In the listing below, rewrite the lines from the one containing "Choose Individual VMs" through the one containing "The width and", inclusive, changing "World cup trophy" to "gold trophy" and leaving everything else as it is. Give only those lines, without the pictures.

================================

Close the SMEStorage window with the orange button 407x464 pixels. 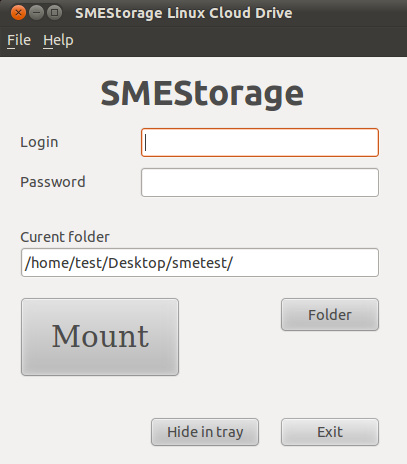point(18,13)
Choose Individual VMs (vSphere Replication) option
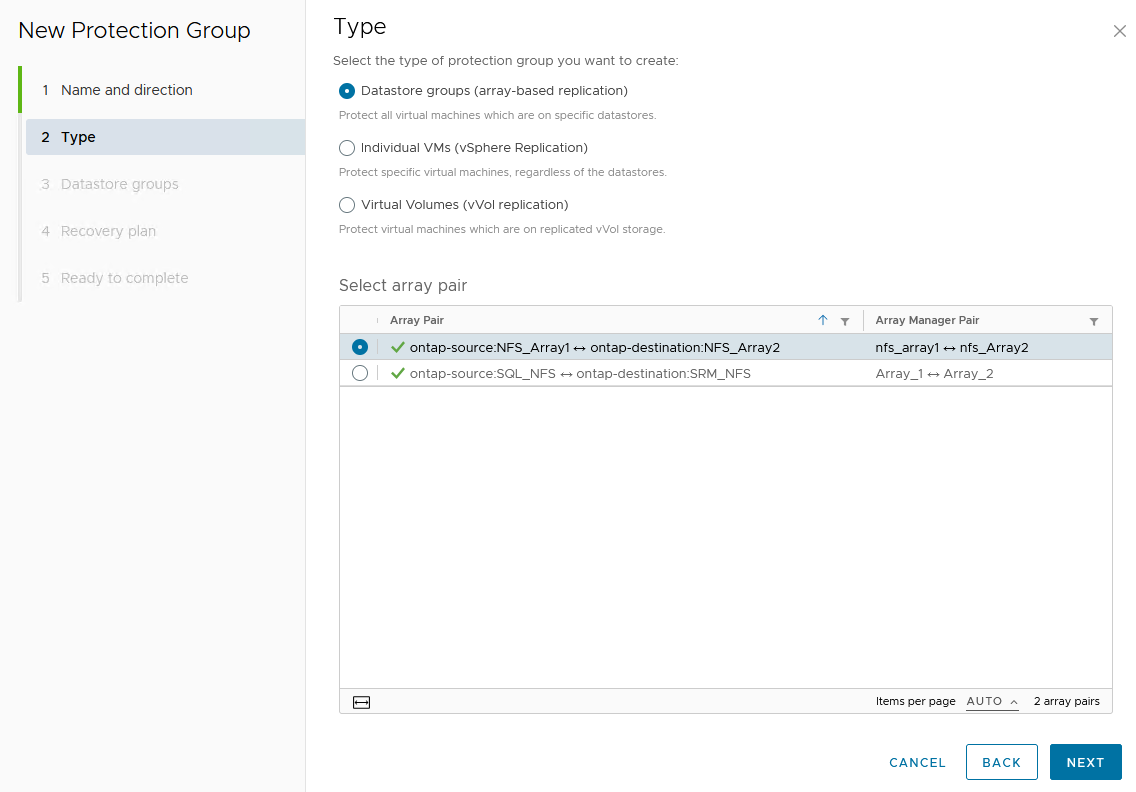Viewport: 1136px width, 792px height. [x=347, y=148]
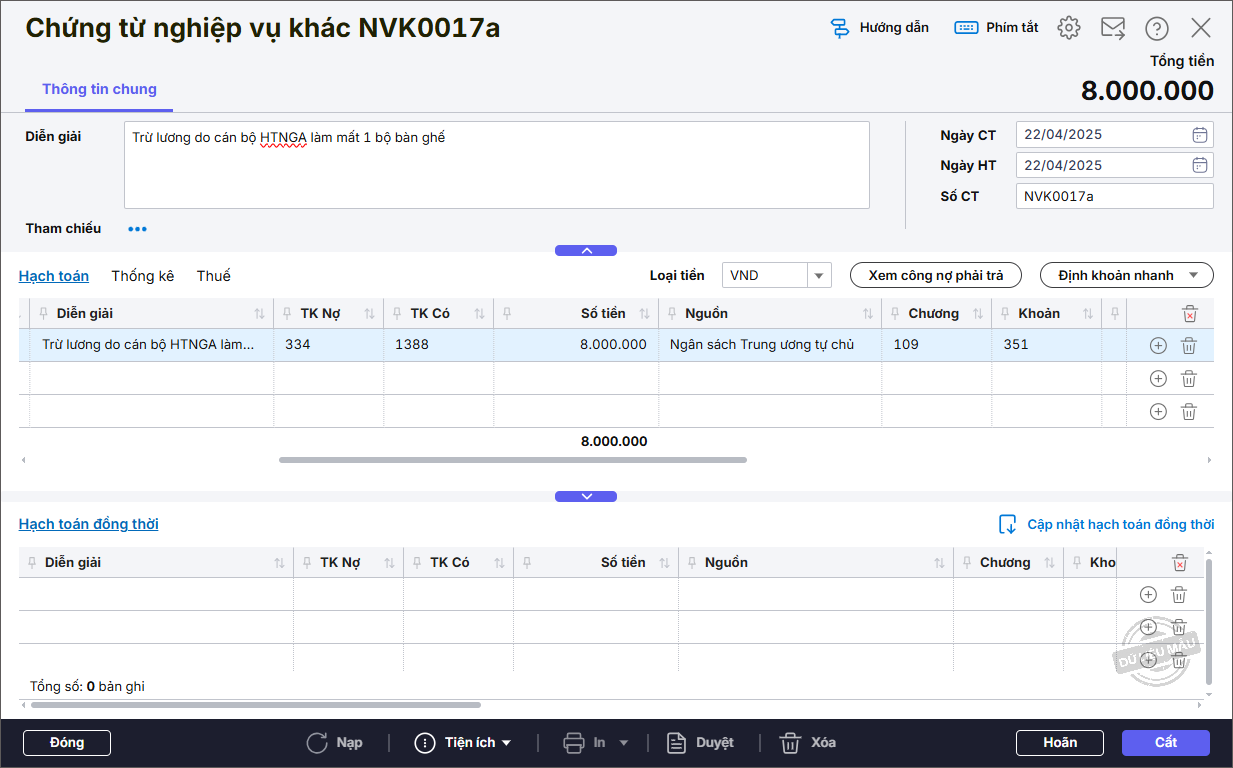Image resolution: width=1233 pixels, height=768 pixels.
Task: Switch to the Thuế tab
Action: click(213, 276)
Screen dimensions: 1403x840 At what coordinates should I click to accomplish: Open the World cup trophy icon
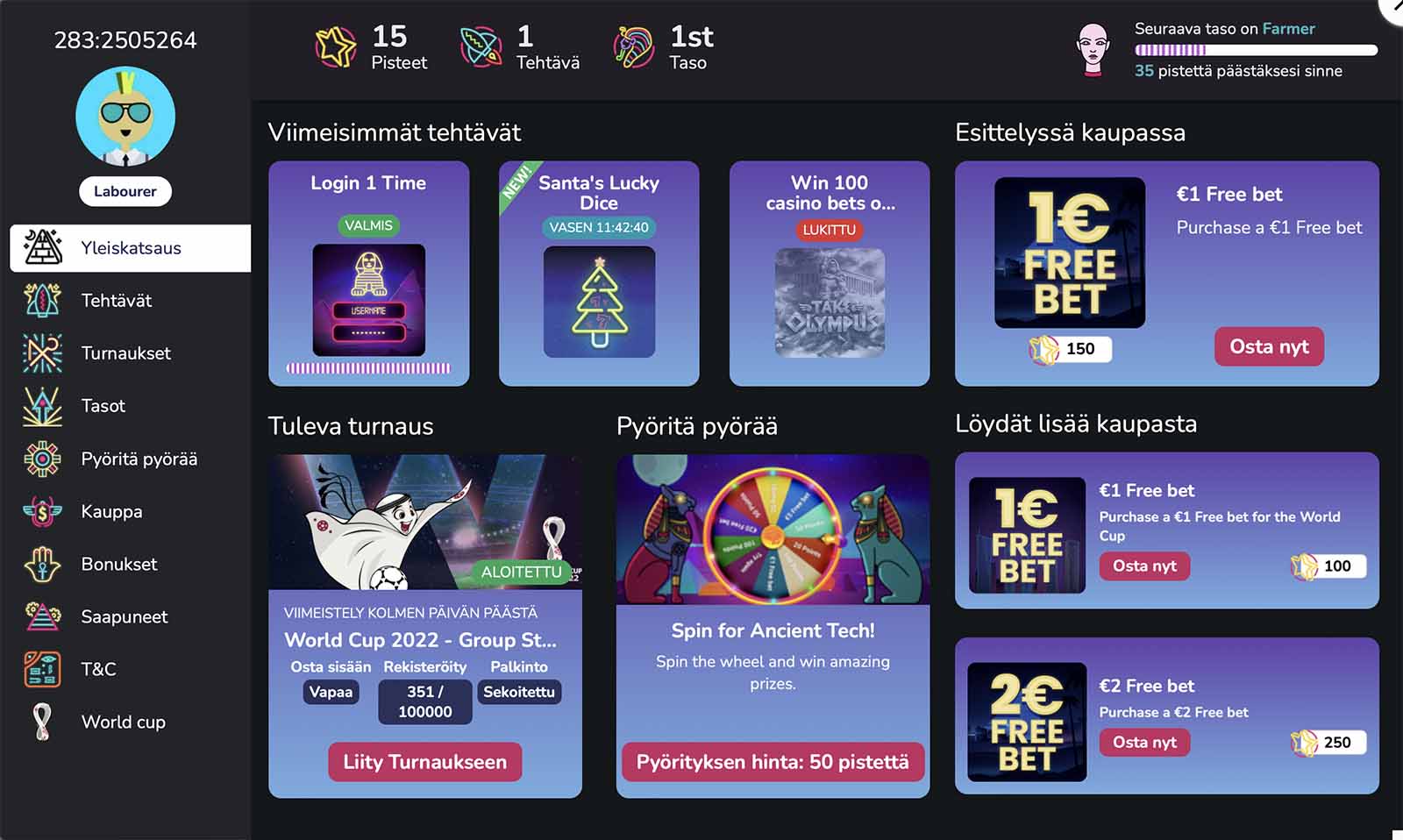pos(42,722)
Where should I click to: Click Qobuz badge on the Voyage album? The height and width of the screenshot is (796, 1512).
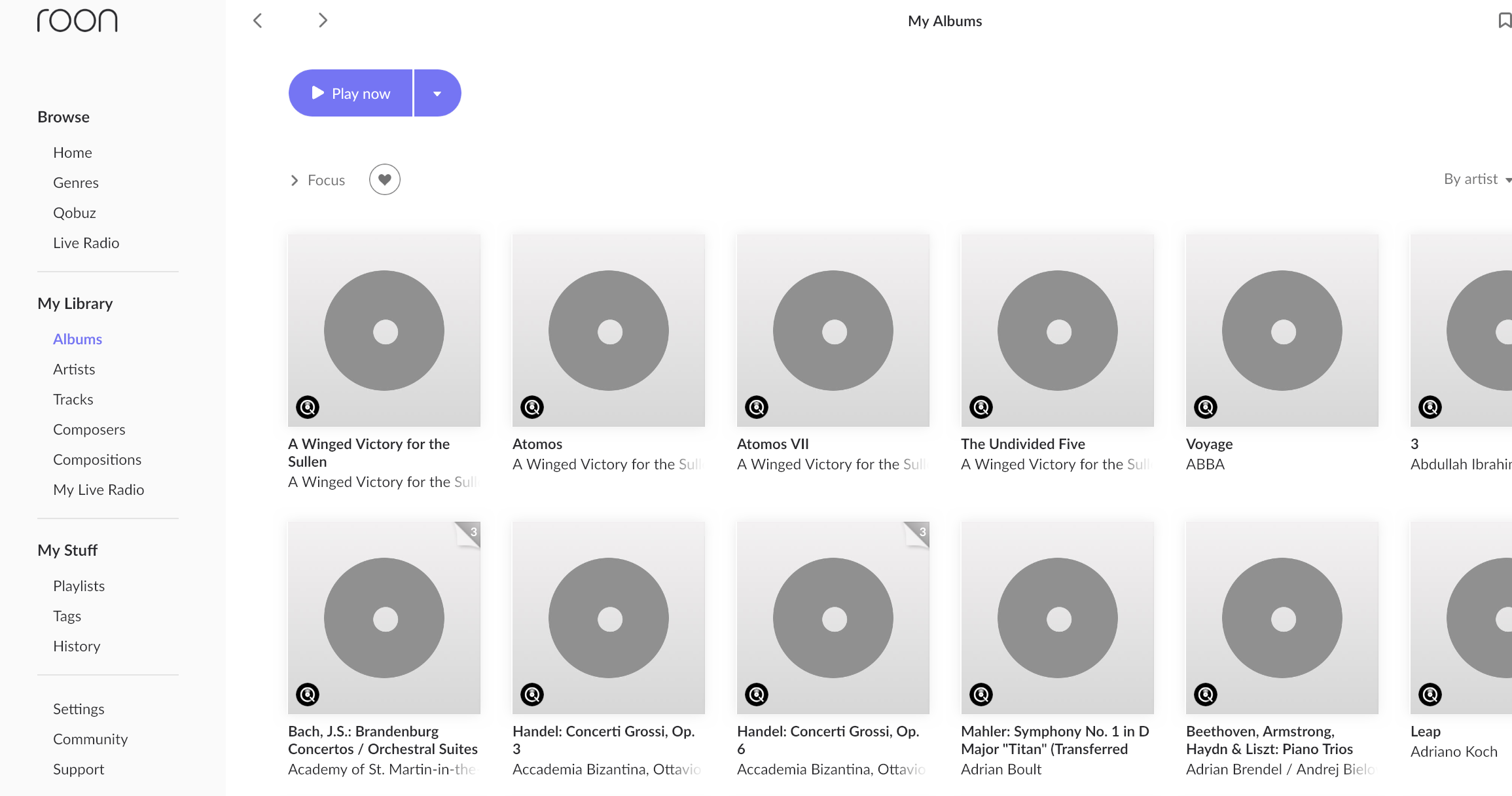tap(1205, 407)
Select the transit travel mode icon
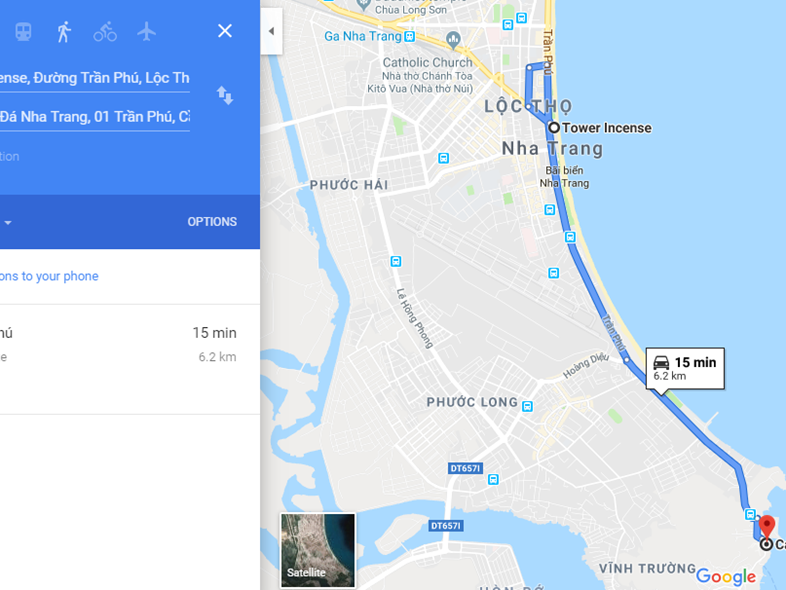The width and height of the screenshot is (786, 590). click(x=23, y=32)
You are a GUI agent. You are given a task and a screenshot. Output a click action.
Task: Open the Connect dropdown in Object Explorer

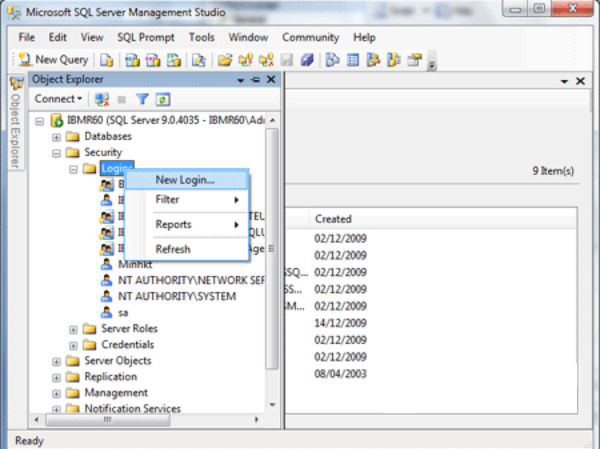point(57,99)
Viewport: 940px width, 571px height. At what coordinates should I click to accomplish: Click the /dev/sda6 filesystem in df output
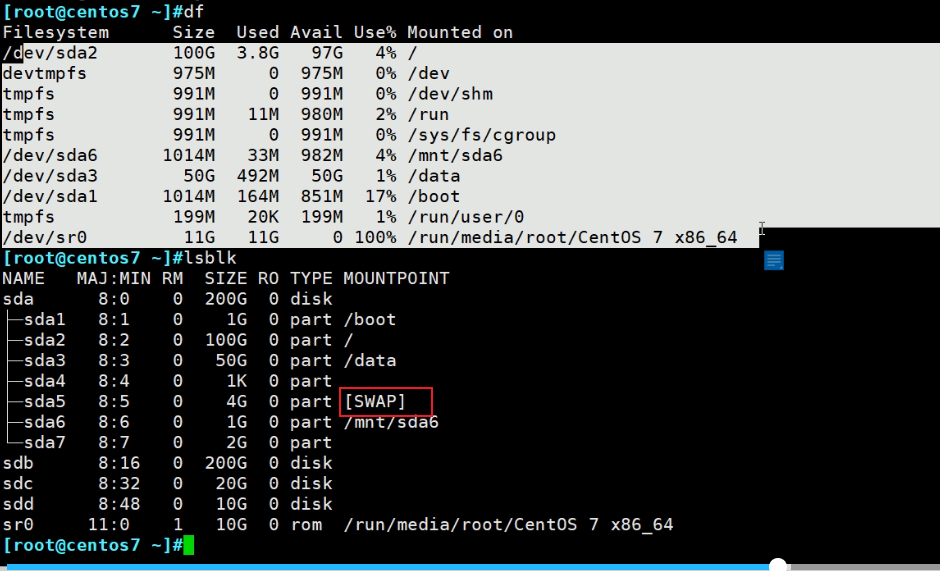coord(50,155)
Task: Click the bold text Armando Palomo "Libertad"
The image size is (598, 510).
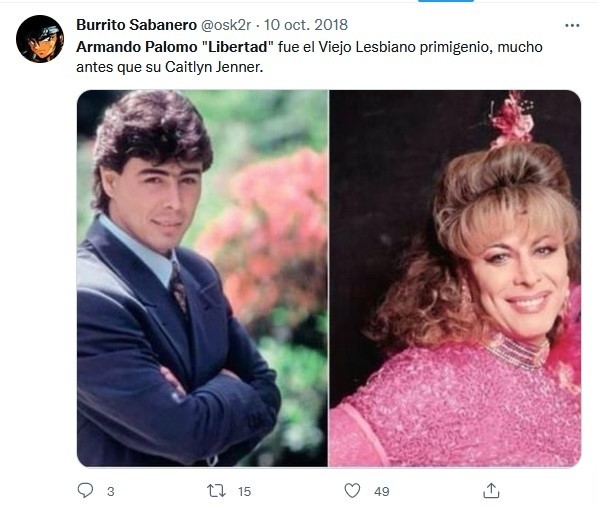Action: tap(175, 47)
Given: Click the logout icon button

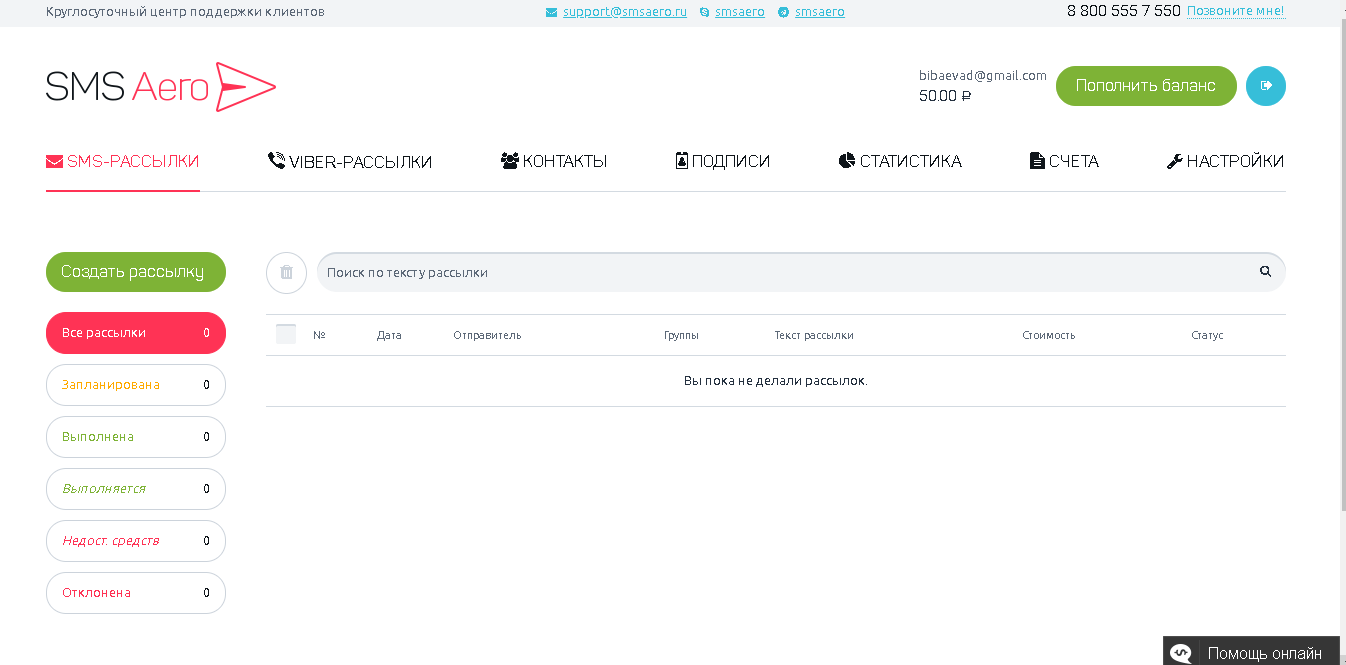Looking at the screenshot, I should 1265,86.
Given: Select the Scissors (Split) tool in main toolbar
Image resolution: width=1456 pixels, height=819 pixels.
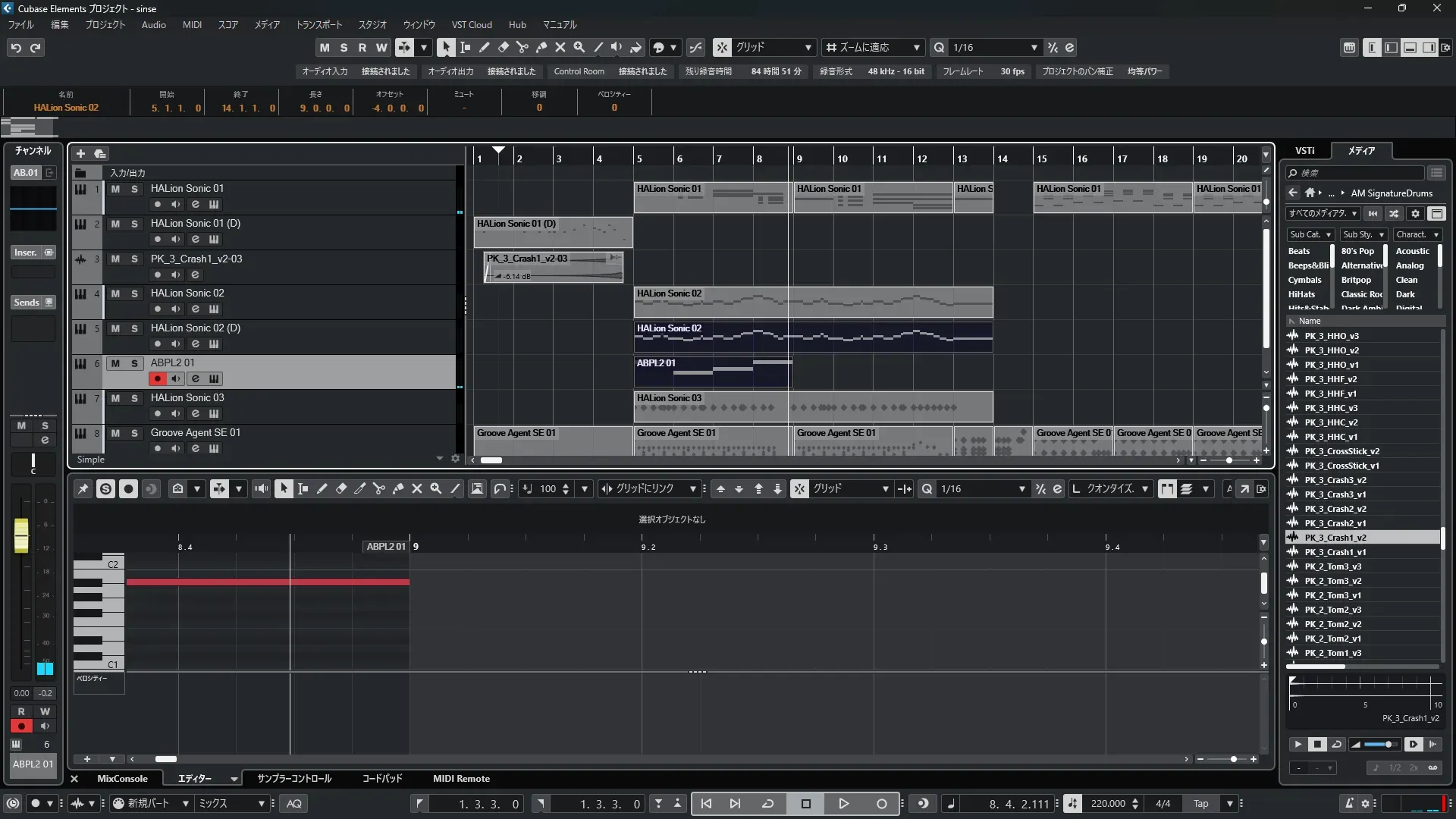Looking at the screenshot, I should pyautogui.click(x=522, y=47).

================================

### Correct answer
Choose Individual VMs (vSphere Replication) option
Viewport: 1136px width, 792px height. [x=347, y=148]
Image resolution: width=1233 pixels, height=768 pixels.
Task: Switch to the Thuế tab
Action: click(213, 276)
Screen dimensions: 1403x840 At what coordinates should I click to accomplish: Open the gold trophy icon
pos(42,722)
Where should I click to: Click Qobuz badge on the Voyage album? The height and width of the screenshot is (796, 1512).
tap(1205, 407)
Select the transit travel mode icon
The width and height of the screenshot is (786, 590). click(x=23, y=32)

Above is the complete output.